The target population for this study was retail SMMEs, business entities that have a strong presence in the central region of South Africa (SEDA 2016). Moreover, the choice of SMMEs was driven by their overall strategic importance in boosting the country’s economy through employment creation and poverty alleviation (Mbuyisa 2017), despite their apparent weak competitiveness (Rambe & Khaola 2020), a concern which necessitates due attention. The Wholesale and Retail Sector Training Authority (W&RSTA) of South Africa estimated that there are approximately 3165 registered SMMEs in the Free State province. The W&RSTA was deemed the most credible source because it is made up of predominantly SMMEs, which account for approximately 90% of the retail sector.
Sampling and data collection
Drawing on the identified population, the researchers extracted a sample comprising a manageable number of SMMEs. Using an online sample size calculator1 set at 95% confidence level and a margin of error of 5%, a population of 3165 SMMEs will generate a sample of 343 SMMEs. Even though the sample was drawn from SMMEs, the authors drew their information from SMME owners and managers because of their close proximity to the relevant variables under study and their knowledge of routine business operations. A structured questionnaire comprising closed-ended, five-point Likert scale questions was developed to establish the extent of respondents’ agreement with the provided statements (Maree & Pietersen 2016). The questionnaire was deemed most appropriate as it provided convenience of completion in view of the SMME owners and managers’ competing roles and responsibilities. The instrument covered demographic data and business profiles, SMME’s KM dimensions, operational efficiency and competitiveness.
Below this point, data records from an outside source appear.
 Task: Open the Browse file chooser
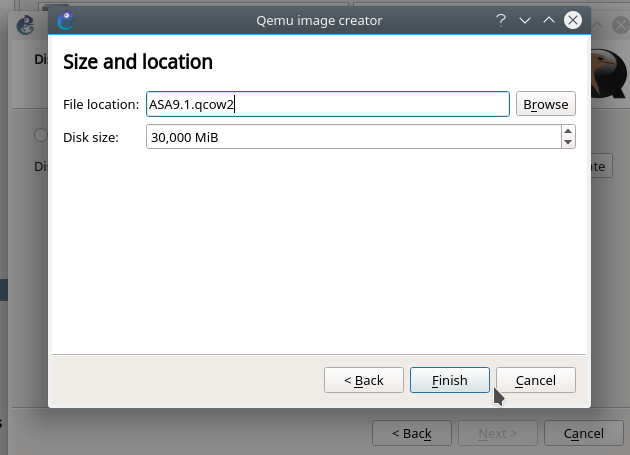(546, 104)
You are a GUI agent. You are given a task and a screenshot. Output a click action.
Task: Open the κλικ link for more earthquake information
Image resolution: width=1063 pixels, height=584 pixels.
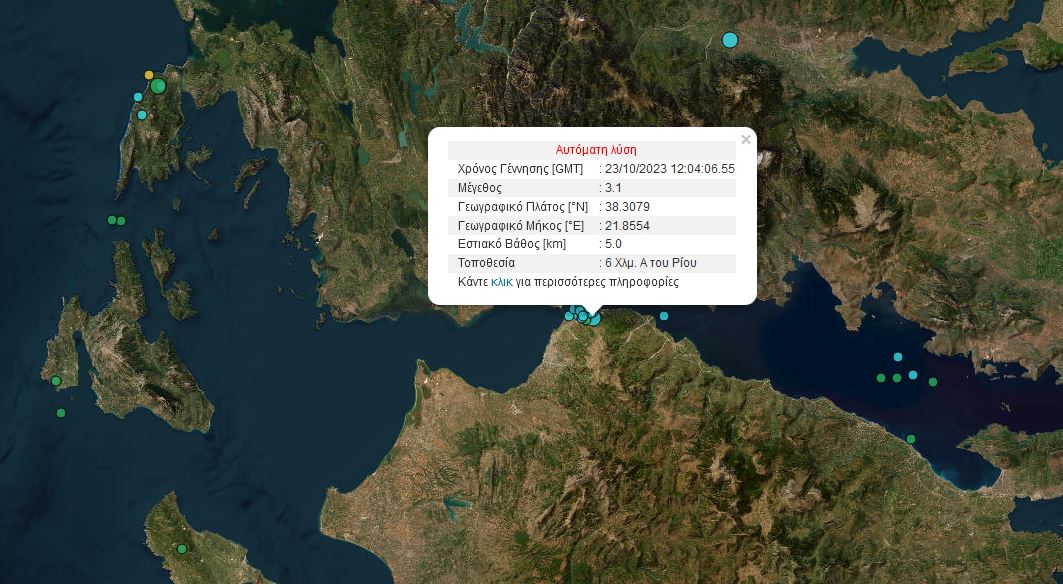tap(502, 282)
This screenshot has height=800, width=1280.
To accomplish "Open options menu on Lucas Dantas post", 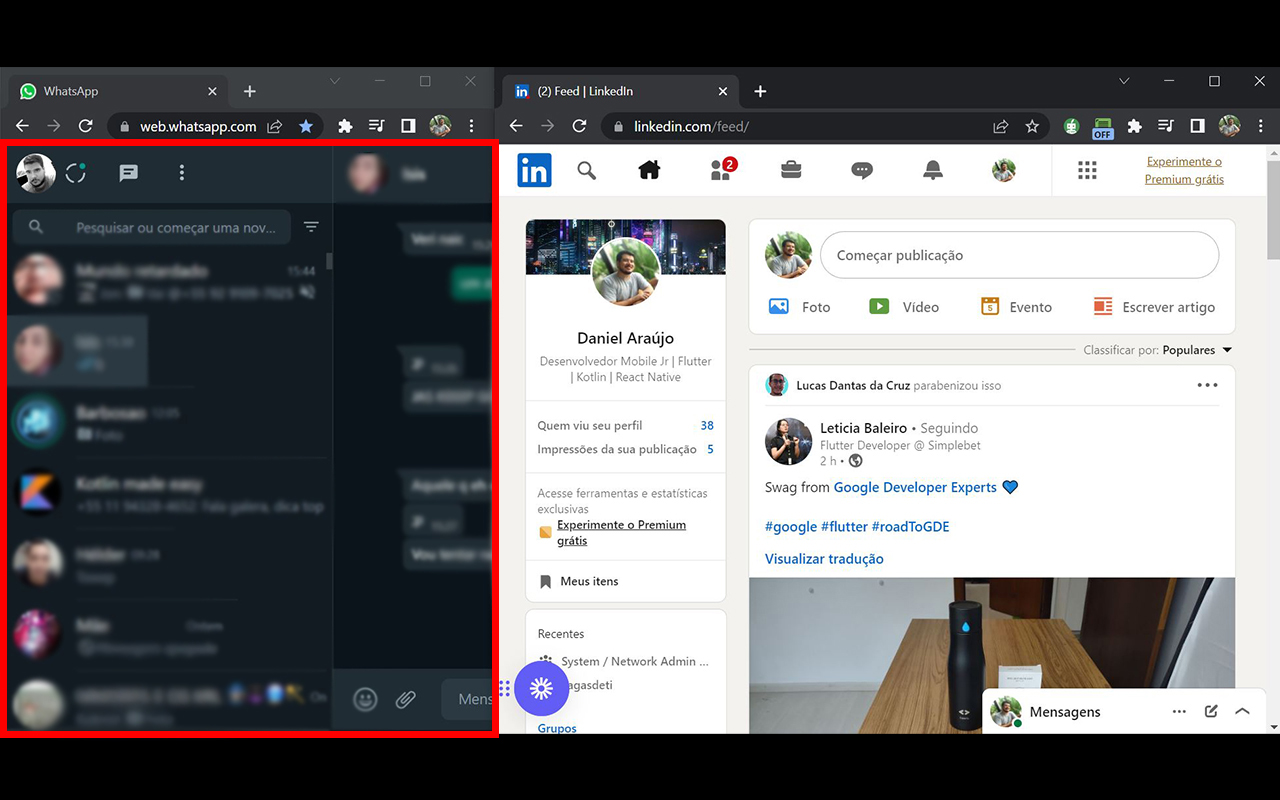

A total of 343 survey questionnaires were distributed by hand by the main author and two research assistants to SMME owners and managers in the MMA. Some SMME owners and managers completed and handed over their copies instantly to the researchers, while others asked them to collect it later. Over a period of 2 months, 300 out of the 343 questionnaires (representing acceptable 87.5% response rate) were correctly completed and collected from SMME owner and managers. Small, medium and micro enterprise owners and managers were accessible directly from their respective workplaces, while those who were not physically available were reached through their e-mails. Those who completed the form electronically submitted it via e-mail to the researcher or research assistants.
Demographics and business profile of respondents
The results indicate male dominance (60%) in SMME ownership, while the female counterparts accounted for 40%. This finding corroborates Bhorat et al.’s (2018) assertion that men typically own the majority of SMMEs. About 46.7% of the respondents were between the ages of 36 and 55 years, 42.3% were between 18 and 35 years, while only 11.0% were individuals over 56 years. This demonstrates the presence of mature adult population as either owners or managers of SMMEs. Black people were the most represented (49%) racial group, followed by mixed race people, who comprised 27.7% of the sample. A significant percentage (35.3%) of owners and managers possessed the highest qualification of matric or lower high school grade and 27.7% professed to having tertiary qualification, while 30% were postgraduates. The important statistics to note are that almost half the number of respondents (47.3%) were owners and managers of the business and 42% of businesses were in existence for 6–10 years.
Measures
The scales used to measure the variables were adapted from the existing literature.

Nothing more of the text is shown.